Antigen specific responders in FLU-v vaccinated arms compared to combined placebo group, grouped into those who had recieved an influenza vaccination within the previous 2 years and those who had not ever received a previous influenza vaccination. Responders were defined as those having a ≥2-fold increase in response in IFN-gamma secretion by peripheral blood mononuclear cells from day 0 to day 42 or day 180, as measured by enzyme-linked immunosorbent assay. The combined placebo group includes participants randomly assigned to adjuvanted placebo and those assigned to nonadjuvanted placebo.

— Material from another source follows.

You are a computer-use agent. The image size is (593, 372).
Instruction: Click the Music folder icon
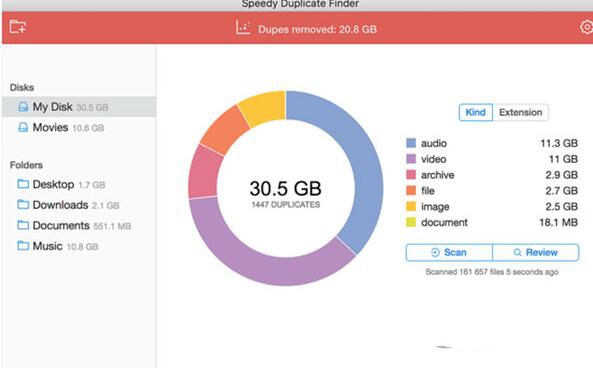(x=23, y=246)
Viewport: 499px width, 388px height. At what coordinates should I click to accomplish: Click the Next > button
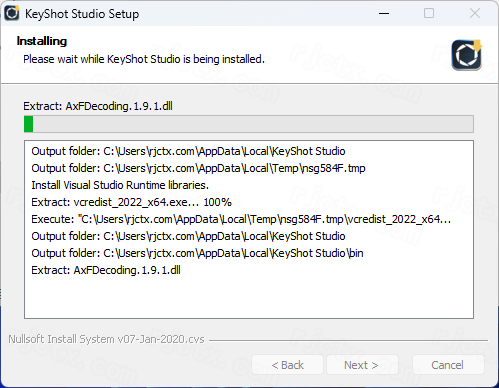click(362, 365)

To evaluate unsolicited AEs and SAEs in all subjects
During the influenza season (Dec 2016 to March 2017), fully vaccinated subjects will contact the trial center immediately if they feel unwell for 24h, with a sudden onset of flu-like symptoms. The medical staff will arrange for a nasopharyngeal swab to be performed if the subject has at least one respiratory (cough, sore throat, shortness of breath, runny nose, stuffy nose, sneezing and earache) and one systemic symptom (fever, malaise, headache and myalgia (muscle and joint pain). Swabs should be taken from the reported subjects within 3 days from the trial center being contacted or within 4 days of the onset of symptoms, whatever time is shorter.

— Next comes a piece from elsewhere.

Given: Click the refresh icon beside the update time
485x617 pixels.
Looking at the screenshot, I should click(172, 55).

Subjects recorded daily influenza symptoms from December 2016 up to March 2017. Subjects with a sudden onset of at least one respiratory and one systemic symptom were swabbed. If the results were positive for influenza then the symptoms were included in the analysis. The duration of symptoms was recorded as the number of symptomatic days during the influenza episode. Fever (≥38oC), malaise, headache, myalgia (muscle and joint pain), cough, sore throat, shortness of breath, runny nose, stuffy nose, sneezing and earache were scored on a severity scale of 0 to 3 (0: no symptom, 1: mild, 2: moderate, 3: severe). The daily severity score was the sum of the severity score for all symptoms listed above on a single day. The total score was the sum of all daily scores during the influenza episode. The peak score was the highest daily score during the influenza episode. The average score was the total score divided by the number of days the influenza episode lasted.

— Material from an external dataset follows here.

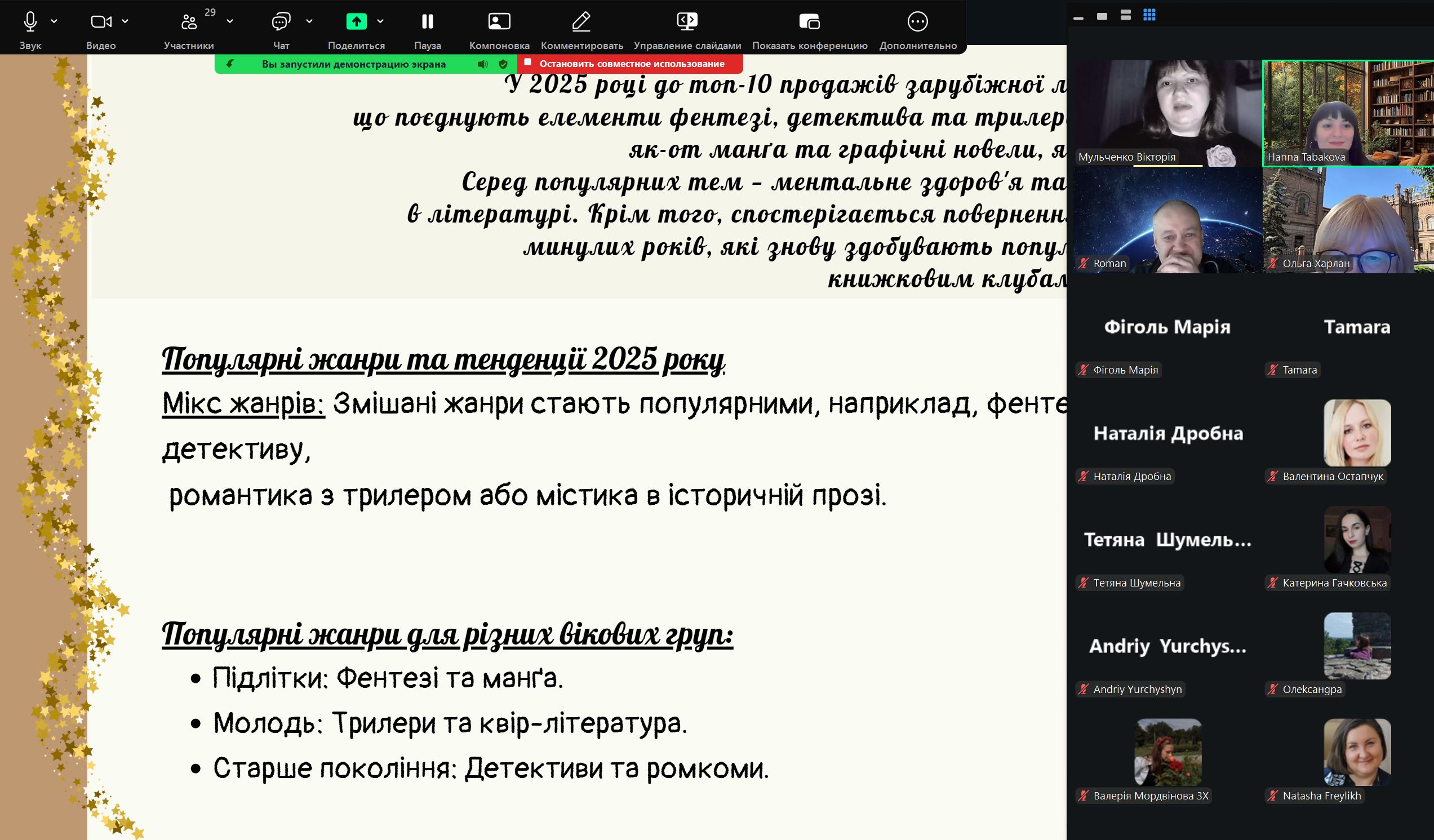Toggle camera with Видео icon
The image size is (1434, 840).
point(101,21)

Subjects recorded daily influenza symptoms from December 2016 up to March 2017. Subjects with a sudden onset of at least one respiratory and one systemic symptom were swabbed. If the results were positive for influenza then the symptoms were included in the analysis. The duration of symptoms was recorded as the number of symptomatic days during the influenza episode. The following symptoms were recorded: fever (≥38oC), malaise, headache, myalgia (muscle and joint pain), cough, sore throat, shortness of breath, runny nose, stuffy nose, sneezing and earache.